** Start of Input data **

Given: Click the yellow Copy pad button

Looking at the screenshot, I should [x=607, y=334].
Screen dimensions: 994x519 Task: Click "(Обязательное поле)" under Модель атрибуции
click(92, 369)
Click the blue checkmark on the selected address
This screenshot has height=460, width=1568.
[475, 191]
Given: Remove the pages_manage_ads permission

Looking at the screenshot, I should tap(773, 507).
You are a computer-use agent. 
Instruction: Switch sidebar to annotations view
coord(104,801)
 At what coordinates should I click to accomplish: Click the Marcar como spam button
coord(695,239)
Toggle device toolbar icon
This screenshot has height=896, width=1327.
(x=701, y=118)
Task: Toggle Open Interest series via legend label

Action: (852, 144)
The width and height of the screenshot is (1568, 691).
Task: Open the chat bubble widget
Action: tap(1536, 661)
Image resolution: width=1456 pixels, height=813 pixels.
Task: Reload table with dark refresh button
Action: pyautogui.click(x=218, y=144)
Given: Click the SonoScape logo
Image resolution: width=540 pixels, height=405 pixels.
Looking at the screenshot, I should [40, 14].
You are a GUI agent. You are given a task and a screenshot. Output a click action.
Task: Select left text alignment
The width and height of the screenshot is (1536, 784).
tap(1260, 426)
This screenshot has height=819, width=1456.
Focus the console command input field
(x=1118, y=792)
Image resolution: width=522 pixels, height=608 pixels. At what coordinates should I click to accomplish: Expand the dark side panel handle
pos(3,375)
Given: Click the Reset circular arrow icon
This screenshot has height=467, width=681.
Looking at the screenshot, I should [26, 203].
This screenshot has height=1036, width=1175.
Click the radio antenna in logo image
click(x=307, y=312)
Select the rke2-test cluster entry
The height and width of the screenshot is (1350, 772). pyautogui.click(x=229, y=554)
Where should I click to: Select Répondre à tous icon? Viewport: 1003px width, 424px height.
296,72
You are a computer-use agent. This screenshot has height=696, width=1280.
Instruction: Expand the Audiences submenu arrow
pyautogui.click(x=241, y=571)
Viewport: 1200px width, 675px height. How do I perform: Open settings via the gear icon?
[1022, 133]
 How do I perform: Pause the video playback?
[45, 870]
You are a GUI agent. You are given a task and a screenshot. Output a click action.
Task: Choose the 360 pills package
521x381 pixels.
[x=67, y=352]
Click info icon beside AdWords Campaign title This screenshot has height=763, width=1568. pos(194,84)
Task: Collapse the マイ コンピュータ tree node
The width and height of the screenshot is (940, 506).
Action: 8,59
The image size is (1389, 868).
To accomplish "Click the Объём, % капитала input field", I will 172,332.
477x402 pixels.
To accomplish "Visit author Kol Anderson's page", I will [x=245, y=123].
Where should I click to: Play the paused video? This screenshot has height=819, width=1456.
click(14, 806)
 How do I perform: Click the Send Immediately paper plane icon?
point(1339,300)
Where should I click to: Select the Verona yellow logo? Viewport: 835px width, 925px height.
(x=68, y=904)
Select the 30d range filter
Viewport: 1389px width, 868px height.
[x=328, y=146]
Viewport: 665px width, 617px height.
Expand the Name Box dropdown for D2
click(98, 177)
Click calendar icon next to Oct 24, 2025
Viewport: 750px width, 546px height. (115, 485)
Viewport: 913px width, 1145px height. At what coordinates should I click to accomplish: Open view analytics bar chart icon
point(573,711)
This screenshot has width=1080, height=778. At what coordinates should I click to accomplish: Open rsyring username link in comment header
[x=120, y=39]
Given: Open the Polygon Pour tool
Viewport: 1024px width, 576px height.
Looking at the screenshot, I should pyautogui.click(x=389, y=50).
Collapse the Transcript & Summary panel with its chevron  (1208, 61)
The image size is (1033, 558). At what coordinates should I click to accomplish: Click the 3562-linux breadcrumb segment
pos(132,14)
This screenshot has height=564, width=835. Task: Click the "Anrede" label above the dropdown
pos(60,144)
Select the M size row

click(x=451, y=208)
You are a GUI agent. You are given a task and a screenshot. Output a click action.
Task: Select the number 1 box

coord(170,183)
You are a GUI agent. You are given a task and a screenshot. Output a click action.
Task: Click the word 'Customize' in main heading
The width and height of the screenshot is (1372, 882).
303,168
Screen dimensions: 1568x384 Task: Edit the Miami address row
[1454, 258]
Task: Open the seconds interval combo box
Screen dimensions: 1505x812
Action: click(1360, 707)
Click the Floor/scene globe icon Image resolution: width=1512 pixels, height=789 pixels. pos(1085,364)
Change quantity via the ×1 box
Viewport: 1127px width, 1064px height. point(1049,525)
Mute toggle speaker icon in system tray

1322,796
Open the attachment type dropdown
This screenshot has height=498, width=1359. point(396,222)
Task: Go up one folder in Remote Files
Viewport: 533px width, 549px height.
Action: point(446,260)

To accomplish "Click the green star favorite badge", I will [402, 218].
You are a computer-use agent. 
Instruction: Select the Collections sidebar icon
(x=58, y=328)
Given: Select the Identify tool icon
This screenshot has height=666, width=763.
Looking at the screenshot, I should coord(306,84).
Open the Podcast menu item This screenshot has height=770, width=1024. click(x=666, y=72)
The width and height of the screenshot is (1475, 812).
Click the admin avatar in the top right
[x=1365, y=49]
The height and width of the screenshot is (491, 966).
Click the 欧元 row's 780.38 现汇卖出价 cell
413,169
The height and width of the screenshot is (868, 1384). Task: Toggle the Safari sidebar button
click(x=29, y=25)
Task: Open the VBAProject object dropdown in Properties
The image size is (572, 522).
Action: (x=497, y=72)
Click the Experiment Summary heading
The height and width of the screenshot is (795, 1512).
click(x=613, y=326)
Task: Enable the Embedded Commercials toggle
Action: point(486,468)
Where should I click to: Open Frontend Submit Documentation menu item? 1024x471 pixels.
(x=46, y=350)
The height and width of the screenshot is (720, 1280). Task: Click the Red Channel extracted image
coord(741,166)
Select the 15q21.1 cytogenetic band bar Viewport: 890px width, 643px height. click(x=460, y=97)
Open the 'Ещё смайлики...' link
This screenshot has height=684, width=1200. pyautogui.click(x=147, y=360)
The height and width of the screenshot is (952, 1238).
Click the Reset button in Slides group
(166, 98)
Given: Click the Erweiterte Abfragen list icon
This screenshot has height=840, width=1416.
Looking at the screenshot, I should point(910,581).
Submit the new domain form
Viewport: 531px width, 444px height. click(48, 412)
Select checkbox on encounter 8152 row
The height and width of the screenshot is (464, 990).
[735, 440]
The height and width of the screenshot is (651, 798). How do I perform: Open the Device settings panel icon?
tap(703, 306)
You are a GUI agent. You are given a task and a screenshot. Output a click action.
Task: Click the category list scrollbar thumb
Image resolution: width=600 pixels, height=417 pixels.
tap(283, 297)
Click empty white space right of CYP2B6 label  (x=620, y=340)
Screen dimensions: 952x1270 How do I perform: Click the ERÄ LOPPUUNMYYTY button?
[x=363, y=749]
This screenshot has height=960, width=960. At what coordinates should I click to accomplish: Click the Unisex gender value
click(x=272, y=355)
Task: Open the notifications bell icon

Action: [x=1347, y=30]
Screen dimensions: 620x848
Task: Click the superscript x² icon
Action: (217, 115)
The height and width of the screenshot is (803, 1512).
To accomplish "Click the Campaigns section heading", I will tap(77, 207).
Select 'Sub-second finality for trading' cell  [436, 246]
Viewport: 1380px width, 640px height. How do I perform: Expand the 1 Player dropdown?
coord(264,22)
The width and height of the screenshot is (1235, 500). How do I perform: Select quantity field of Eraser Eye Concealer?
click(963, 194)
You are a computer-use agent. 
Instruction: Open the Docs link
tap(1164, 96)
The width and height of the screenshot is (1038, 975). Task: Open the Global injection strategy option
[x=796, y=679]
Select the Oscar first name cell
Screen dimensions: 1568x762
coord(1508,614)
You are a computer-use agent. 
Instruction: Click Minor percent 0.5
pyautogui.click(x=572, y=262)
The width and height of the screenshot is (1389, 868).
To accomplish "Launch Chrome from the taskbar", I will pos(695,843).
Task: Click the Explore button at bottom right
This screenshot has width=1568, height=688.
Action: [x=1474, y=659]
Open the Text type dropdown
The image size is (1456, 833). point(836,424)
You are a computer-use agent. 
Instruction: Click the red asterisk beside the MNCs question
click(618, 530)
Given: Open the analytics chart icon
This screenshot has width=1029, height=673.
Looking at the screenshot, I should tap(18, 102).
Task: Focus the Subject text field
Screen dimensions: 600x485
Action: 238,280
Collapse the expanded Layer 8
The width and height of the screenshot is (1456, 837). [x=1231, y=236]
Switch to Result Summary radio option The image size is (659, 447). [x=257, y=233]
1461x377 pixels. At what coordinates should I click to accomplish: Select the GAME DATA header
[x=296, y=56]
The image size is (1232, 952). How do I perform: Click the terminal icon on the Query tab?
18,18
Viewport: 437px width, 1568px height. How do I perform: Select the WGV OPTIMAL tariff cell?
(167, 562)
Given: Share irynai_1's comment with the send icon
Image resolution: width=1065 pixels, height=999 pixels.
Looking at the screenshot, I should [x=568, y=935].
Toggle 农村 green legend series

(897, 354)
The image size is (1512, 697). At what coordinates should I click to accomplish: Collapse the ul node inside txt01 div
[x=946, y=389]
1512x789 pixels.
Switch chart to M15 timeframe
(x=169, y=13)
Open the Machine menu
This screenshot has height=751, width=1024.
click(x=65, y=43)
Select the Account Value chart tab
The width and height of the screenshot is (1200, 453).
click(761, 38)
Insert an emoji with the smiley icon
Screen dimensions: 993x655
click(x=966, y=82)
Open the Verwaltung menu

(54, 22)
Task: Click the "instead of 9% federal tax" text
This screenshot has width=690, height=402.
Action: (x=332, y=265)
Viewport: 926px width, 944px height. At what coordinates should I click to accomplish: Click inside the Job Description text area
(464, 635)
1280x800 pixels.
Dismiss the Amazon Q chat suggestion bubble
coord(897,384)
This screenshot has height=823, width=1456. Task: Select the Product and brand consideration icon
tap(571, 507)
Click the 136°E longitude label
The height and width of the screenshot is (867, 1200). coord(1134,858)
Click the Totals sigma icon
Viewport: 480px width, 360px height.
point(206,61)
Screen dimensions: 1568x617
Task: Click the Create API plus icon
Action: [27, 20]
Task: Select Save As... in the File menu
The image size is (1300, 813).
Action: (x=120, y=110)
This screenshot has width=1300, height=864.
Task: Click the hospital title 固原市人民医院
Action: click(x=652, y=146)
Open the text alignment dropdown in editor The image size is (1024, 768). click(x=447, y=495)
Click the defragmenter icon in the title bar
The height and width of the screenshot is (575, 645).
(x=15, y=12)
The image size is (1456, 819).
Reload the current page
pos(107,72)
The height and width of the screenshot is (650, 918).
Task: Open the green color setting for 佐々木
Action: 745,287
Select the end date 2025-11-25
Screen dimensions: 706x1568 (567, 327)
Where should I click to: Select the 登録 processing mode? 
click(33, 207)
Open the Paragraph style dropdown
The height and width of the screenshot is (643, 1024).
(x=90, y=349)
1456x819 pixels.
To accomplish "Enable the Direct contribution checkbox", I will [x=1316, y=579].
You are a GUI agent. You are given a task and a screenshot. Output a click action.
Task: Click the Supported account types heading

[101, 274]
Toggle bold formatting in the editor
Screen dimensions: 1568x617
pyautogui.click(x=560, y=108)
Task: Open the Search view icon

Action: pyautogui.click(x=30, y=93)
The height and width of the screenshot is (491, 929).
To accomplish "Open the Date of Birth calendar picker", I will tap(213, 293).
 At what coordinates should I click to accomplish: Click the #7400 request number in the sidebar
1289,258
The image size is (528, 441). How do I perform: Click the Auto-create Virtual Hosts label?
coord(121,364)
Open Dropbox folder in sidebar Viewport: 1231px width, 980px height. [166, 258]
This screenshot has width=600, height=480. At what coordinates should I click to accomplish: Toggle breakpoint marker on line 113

** End of Input data **

Goal —
Copy out the data from the very beginning through the line containing "Looking at the screenshot, I should tap(773, 507).", including that line.

Problem solution —
Given: Click the yellow Copy pad button

Looking at the screenshot, I should [x=607, y=334].
Screen dimensions: 994x519 Task: Click "(Обязательное поле)" under Модель атрибуции
click(92, 369)
Click the blue checkmark on the selected address
This screenshot has height=460, width=1568.
[475, 191]
Given: Remove the pages_manage_ads permission

Looking at the screenshot, I should tap(773, 507).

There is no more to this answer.